Monthly Archives: July 2017

Okay, so, as the title might suggest, this post might drift more into the mystical and the romantic than I usually do. I have reservations about this sort of experience, but then again, I can’t really ignore it either.

Here’s the thing – I can remember, twenty years later, vividly, far more vividly than many other supposedly more important things, the first time that I really felt what I can only call “universal oneness”, despite whatever baggage you might associate with that sort of language. I was on the bus, on the way home from the university library. It was a Saturday afternoon in the fall, early in the first year of my undergraduate degree in English literature. I was reading Gerard Manley Hopkins in a trashy paperback edition that I still own because I haven’t been able to throw it out. The sun came through the bus window, just as I looked up, and it caught the hair of the girl sitting in front of me, became a halo. The moment was transfigured. The universe was impossibly, I don’t know – impossibly what it is. Even two decades later, the memory of it moves me.

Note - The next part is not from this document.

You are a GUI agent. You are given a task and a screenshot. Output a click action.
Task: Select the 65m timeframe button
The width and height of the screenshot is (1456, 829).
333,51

I’ve had this experience, to various degrees of intensity, more than a few times since (if you’re ever over for coffee, ask me about the time I had a vision in a coffee shop). The circumstances around these moments vary wildly. There seems to be very little rhyme or reason about them, and no predictability whatsoever. I have been surprised by the experience everywhere from bus rides to coffee shops to walks in the woods. Sometimes it occurs when one might expect (like when my child came home to me from his foster parents), sometimes at times that feel entirely incongruous (like at the bottom of a ruck in a rugby match).

Today I was sitting on my porch. The rest of my family was gone at the park. I had just finished a couple pints of Octopus Wants to Fight IPA and smoked my pipe as I read the ARC manuscript of a friend’s new novel. The bees were swirling around the flowers in my garden. The cicadas were buzzing. A breeze kept shuffling the shadow-leaves around where I was sitting. The sense of rightness and oneness laid me down on the badly painted wood of the porch like a child in a cradle.

I have no explanation for these things. I’m certain of nothing except that I don’t deserve them, and that I am granted them nevertheless.

I’ve been reading some good books recently, too many to address individually, so I thought I’d do one of those quick surveys I used to do.

Gary Barwin’s No TV For Woodpeckers – Gary Barwin never writes the same book twice, not remotely, and yet all of his books are worth reading, which is one of the better compliments I can offer an author. I reviewed No TV For Woodpeckers for the Rusty Toque, so you can get a fuller idea of what I think of it there. I’ll just say here that barwin does some fascinating things with proper names in these poems, and that the collection as a whole creates a unique and poetic sense of place.

Shane Neilson’s Dysphoria – There is no poet in Canada who provokes my emotions so deeply as Shane Neilson, to say nothing of what he accomplishes technically and formally. This collection is no exception. It’s a remarkable volume. Again, I’ve reviewed it at length elsewhere, for Contemporary Verse 2 (though there’s no electronic version of it, so you’ll just have to go get the Summer issue for yourself). Whether you read the review or not, do read Dysphoria (in fact, just read all of Neilson’s books).

Paul Auster’s 4321 – This is a crazy, amazing book, but I can’t recommend it without proviso. It’s long. It’s structurally experimental. It’s written almost entirely without dialogue. In other words, it’s not an easy read. It’s not a page-turner. It won’t keep you up all night. You will absolutely be able (tempted?) to put it down. But it’s also very much worth reading. Book some time for it, but get it done.

George Saunders’ Lincoln in the Bardo – This book is a marvel –  historical scholarship mashed with historical fantasy in ways that you will never have seen before. The dialogue in some places is an absolute wonder, simultaneously farcical and moving. I read the whole book in one go at the bar one evening (a six pint book), then read it again more slowly over the next few days – loved it both times.

George Elliott Clarke’s Gold – Clarke was the first Canadian poet I ever read who I didn’t hate. I’d been fed a whole series of very “Canadian” poems by highschool teachers, all without any real context or biography or, well, anything. Then I picked up Clarke’s Whylah Falls and fell in love. Gold doesn’t strike me with the same power, but it has some great bits. The erotic sonnets in the middle are particularly wonderful.

James Lipton’s An Exultation of Larks – This is an older book (published in 1968), and it’s a book that will appeal most to word nerds. It explores the linguistic form of venery (a pride of lions, a flock of sheep, a gaggle of geese, and so forth). It’s a cute book, with lots of trips down etymology lane. It may not amuse you, but it amused me.

David Foster Wallace’s The Broom of the System – I have managed to avoid David Foster Wallace until now. I’m not entirely sure how. I made serious notes to myself several times over the years about intending to read him, but always seemed to get distracted by one thing or another. Learn from my error. Grab this book, especially if you’re a fan of the slightly surreal. Some of the scenes are masterfully absurd, but the larger story never falls incomprehensibility. I’m picking up Wallace’s Infinite Jest next.